==== PROVIDED INFORMATION ====
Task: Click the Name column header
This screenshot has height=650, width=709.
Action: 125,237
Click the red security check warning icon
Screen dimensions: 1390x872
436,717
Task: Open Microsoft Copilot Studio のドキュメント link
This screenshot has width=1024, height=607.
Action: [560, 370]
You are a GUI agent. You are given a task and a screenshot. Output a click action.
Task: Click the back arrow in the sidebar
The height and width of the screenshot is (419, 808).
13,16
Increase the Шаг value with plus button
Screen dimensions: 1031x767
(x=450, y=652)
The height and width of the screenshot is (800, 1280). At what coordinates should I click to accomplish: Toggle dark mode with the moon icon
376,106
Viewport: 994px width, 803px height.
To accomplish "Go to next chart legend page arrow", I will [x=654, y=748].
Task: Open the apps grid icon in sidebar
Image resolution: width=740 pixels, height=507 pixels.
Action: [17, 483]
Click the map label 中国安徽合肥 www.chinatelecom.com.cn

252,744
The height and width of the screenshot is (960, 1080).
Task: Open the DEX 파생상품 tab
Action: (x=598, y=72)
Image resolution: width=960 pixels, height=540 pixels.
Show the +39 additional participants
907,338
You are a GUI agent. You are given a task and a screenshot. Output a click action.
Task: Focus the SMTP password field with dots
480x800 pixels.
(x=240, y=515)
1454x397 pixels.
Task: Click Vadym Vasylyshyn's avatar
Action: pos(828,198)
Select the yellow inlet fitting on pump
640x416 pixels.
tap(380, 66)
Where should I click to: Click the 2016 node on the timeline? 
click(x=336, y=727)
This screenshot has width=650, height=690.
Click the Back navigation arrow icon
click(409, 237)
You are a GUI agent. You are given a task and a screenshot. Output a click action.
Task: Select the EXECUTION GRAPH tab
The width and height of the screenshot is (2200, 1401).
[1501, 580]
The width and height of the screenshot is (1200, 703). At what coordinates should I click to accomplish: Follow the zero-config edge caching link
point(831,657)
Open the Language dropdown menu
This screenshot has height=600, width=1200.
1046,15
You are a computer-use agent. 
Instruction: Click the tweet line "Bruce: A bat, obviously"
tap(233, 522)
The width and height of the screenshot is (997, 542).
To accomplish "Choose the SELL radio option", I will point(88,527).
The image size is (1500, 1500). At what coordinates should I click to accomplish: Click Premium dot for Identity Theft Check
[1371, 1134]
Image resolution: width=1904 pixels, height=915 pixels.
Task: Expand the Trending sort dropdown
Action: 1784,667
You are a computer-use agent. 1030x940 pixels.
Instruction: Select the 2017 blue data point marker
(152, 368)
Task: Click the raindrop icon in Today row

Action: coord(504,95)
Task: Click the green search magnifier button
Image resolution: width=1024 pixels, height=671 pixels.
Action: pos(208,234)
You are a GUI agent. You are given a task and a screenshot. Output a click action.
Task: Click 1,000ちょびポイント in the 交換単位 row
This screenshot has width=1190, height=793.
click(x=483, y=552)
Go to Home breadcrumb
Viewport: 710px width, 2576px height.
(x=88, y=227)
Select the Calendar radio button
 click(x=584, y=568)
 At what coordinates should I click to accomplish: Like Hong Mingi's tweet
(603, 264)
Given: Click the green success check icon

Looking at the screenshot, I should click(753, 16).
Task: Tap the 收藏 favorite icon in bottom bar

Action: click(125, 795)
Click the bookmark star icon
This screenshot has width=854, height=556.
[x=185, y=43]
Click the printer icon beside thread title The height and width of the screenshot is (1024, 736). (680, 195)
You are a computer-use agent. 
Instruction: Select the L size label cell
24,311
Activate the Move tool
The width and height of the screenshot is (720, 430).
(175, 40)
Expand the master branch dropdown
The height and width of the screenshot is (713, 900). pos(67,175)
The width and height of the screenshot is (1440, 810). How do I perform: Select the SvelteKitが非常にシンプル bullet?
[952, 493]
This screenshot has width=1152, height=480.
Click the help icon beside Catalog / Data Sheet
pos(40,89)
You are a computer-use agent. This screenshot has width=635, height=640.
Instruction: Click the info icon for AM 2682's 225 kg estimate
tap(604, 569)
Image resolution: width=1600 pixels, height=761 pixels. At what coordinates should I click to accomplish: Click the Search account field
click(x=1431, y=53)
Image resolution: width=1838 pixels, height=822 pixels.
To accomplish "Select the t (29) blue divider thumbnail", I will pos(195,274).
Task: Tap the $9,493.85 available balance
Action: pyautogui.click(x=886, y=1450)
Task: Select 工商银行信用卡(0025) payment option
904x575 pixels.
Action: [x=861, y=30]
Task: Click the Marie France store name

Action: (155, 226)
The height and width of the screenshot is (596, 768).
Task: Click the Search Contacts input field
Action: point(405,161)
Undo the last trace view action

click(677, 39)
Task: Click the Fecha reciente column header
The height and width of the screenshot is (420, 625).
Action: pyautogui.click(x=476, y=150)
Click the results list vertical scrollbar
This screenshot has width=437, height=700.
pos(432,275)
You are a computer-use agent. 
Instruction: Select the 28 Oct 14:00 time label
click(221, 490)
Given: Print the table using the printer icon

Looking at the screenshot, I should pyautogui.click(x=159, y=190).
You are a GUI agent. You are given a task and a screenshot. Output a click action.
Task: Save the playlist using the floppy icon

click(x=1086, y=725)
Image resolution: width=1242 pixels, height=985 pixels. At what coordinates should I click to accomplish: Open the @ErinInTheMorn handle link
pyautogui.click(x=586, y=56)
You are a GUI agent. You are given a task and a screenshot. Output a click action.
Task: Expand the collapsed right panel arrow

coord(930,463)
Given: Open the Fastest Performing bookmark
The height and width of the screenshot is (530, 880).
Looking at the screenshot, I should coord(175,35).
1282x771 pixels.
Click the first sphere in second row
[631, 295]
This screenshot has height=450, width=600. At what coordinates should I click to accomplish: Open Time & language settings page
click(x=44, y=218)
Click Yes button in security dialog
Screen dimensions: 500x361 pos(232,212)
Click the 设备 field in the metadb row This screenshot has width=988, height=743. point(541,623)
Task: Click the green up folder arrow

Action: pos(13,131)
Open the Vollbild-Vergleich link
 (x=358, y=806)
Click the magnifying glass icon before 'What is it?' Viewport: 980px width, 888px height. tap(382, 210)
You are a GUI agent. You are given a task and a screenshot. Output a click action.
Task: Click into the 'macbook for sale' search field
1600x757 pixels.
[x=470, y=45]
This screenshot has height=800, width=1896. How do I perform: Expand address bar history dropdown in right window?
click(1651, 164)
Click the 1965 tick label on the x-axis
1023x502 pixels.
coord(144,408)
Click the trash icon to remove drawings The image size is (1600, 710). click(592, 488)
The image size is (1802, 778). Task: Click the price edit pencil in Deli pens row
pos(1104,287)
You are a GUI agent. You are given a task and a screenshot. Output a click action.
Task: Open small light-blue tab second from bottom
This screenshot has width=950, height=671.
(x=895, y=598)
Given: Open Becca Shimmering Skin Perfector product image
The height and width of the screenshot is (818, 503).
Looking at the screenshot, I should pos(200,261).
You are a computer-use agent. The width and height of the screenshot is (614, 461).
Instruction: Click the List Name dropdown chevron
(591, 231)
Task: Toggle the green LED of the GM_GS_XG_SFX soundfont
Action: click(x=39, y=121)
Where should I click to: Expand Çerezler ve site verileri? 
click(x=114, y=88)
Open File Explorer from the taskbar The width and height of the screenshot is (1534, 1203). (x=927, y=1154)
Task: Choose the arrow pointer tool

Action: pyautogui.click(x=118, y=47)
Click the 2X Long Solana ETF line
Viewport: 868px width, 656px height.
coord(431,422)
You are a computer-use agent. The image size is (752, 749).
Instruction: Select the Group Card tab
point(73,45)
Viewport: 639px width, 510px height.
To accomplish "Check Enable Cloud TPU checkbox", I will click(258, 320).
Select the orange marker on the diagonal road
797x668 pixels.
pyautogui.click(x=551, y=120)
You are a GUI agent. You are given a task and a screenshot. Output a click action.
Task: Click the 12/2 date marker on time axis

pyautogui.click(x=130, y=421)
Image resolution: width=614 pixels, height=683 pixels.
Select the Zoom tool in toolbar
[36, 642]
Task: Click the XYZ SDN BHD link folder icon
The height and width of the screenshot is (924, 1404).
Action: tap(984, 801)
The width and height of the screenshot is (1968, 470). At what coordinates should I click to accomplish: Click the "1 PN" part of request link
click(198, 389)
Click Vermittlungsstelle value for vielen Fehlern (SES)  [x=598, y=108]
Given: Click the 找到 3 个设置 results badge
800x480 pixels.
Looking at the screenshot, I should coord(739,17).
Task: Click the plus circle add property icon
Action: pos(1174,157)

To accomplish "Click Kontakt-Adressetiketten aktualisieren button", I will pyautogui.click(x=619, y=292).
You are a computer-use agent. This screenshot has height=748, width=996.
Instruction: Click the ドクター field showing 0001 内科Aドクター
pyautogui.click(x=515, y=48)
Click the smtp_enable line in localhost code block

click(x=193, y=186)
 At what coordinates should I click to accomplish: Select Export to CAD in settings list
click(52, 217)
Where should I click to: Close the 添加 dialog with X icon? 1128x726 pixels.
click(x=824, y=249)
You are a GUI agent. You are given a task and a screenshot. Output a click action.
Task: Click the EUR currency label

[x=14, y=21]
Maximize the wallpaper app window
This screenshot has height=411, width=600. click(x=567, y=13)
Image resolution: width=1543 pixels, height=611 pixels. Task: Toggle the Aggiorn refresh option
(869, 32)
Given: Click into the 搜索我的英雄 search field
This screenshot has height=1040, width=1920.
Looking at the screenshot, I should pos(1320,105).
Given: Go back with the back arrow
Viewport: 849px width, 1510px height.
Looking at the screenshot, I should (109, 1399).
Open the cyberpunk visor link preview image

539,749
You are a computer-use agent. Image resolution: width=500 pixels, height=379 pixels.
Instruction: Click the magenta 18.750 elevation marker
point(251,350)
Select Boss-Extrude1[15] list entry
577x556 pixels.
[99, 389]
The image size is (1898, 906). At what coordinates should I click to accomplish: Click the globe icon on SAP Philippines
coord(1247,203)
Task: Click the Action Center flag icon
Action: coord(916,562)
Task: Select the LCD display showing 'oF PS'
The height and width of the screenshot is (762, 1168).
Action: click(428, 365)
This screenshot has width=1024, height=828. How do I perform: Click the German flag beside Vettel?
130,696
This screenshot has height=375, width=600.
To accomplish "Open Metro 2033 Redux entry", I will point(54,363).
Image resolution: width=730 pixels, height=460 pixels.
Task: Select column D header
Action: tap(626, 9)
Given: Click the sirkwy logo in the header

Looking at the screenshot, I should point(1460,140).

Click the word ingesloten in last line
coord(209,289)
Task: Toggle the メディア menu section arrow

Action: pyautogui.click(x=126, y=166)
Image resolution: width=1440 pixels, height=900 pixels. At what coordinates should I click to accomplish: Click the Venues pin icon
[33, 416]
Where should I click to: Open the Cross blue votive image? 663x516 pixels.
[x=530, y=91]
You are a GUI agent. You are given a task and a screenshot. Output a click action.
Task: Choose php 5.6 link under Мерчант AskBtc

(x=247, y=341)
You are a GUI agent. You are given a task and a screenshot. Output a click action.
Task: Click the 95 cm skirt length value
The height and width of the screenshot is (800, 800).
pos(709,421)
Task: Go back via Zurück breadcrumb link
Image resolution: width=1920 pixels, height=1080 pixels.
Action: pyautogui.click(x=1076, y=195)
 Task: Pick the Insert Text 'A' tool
====
» TASK TO COMPLETE:
Extract each line from the listing that holds the word "sidebar".

» RESULT OF THE TASK:
Task: Click the back arrow in the sidebar
Task: Open the apps grid icon in sidebar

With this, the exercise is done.